Plusieurs raisons ont guidé Pépinière Cultivar à élire domicile au District Lupel. Le choix de Trois-Rivières était stratégique pour M. Hall qui habite pourtant la région des Laurentides.

“On est venu s’installer ici parce qu’on a un écosystème à Trois-Rivières qui est, à mon sens, un des meilleurs écosystèmes pour porter l’intégration d’une nouvelle technologie. Le District Lupel en fait partie, et regroupe un peu toutes les qualités: on a des chambres froides déjà installées, des quais logistiques, on a des partenaires qui peuvent collaborer avec nous. Les entrepreneurs dans la région sont exceptionnels. C’est pour ça qu’on veut se développer à Trois-Rivières.”

L’aménagement des installations est déjà bien avancé.

“On construit un plancher sur lequel on va installer des modules dans lesquels on va produire nos transplants pour les amener à l’extérieur. On a trois salles d’à peu près 1000 pieds carrés chacune. Dans les deux premières, on va produire 40 000 plants dans chacune et dans l’autre, on va produire notre propre matière première. La raison pour laquelle on s’installe à l’intérieur du bâtiment qui est très haut de plafond avec une alimentation électrique conséquente et un système d’eau performant et de qualité, c’est qu’on n’a pas tout à fait fini la modularisation de nos équipements pour être capable de s’installer à l’extérieur. On va se développer en modulaire. La compagnie Modulable utilise ces bâtiments pour étendre des écoles ou des hôpitaux de façon temporaire. Ils récupèrent ces bâtiments et les transforment en pépinières et on vient installer nos équipements à l’intérieur. Ça nous amène une grande flexibilité. On aura un centre de production important à Trois-Rivières qui va nous permettre d’avoir une base sécurisée, qui ensuite va nous permettre de développer des installations satellites chez nos producteurs.”

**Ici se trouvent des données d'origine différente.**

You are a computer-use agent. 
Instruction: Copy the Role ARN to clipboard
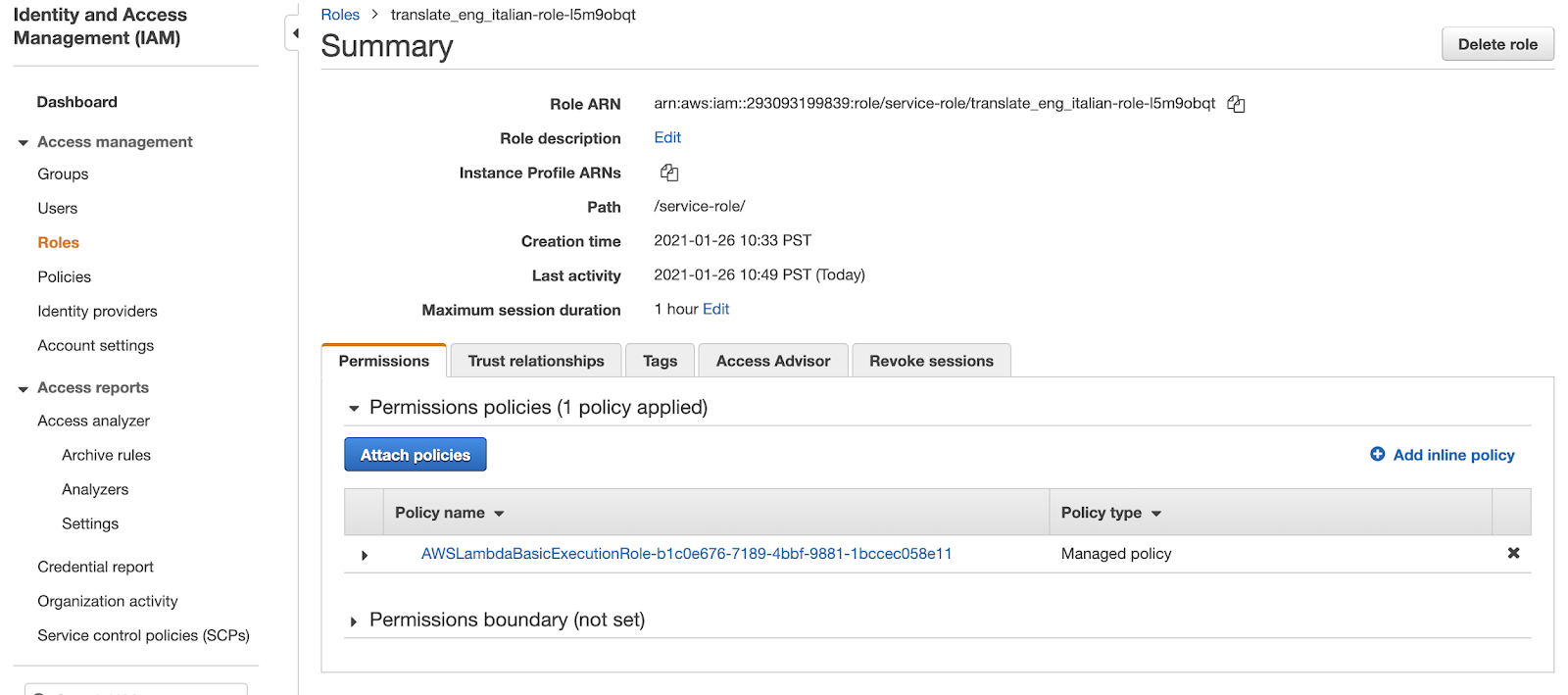[1236, 104]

Les installations utilisant la technologie aéroponique de Cultivar au District Lupel. (Photo: courtoisie)

Croissance

Pépinière Cultivar compte deux importants producteurs de fraises au Québec parmi ses clients, Savoura et Demers, et le plan de croissance semble prometteur pour les prochaines années.

“J’ai mentionné ces deux gros, mais il y a plein d’acteurs qui demandent des plants de fraises. Au Québec, le marché commande à peu près 80 millions de plants de fraises par année. L’année prochaine, on va produire 400 000 plans. C’est très faible par rapport à la quantité, mais déjà un bon volume. L’année suivante, on essaie de multiplier par cinq cette installation-là pour arriver à 2,5 millions. Notre objectif est d’arriver en 2028 à 6,5 millions de plants produits, un peu moins de 10 % du requis des producteurs québécois. On a encore beaucoup de marge de volume et on parle que de la fraise.”

Les producteurs de tomates, concombres et poivrons pourraient également bénéficier de la technologie de Pépinière Cultivar.

“Notre but, c’est de faire grossir des plants dans nos installations pour que les producteurs maraîchers aient une matière première fiable. Ils en ont besoin pour avoir une production prédictive et stable pour avoir une force de négociation avec la distribution pour augmenter leur rentabilité.”

Pépinière Cultivar ne s’intéresse pas seulement aux grosses entreprises qui génèrent des volumes importants de plants.

“Au contraire. Par exemple, on a un partenaire, le Ricaneux, qui fait un vin de fraises et de framboises. Il a besoin de 3000 plants de fraises par année. Ce n’est pas grand-chose, mais il achète ses plants à un prix important parce qu’il a des petites quantités. Notre but, quand on fait 80 000 plants, on en réserve 10 % pour des petits producteurs, ce qui va nous permettre de mettre à disposition des petites quantités au prix des gros producteurs. Notre but est aussi de sécuriser tous les petits producteurs.”

L’entreprise utilise une technologie tellement unique qu’elle rencontre peu de compétition jusqu’à maintenant.

“On est la seule pépinière aéroponique en vertical aujourd’hui. Ça ne veut pas dire que ce n’est pas en train de se développer. Beaucoup de gros joueurs essayent de trouver des solutions et n’ont pas encore trouvé la clé. Deux autres partenaires sur le marché au Québec le font de façon différente, avec moins de précision technologique. On peut dire qu’on est unique aujourd’hui, mais dans un marché dynamique.”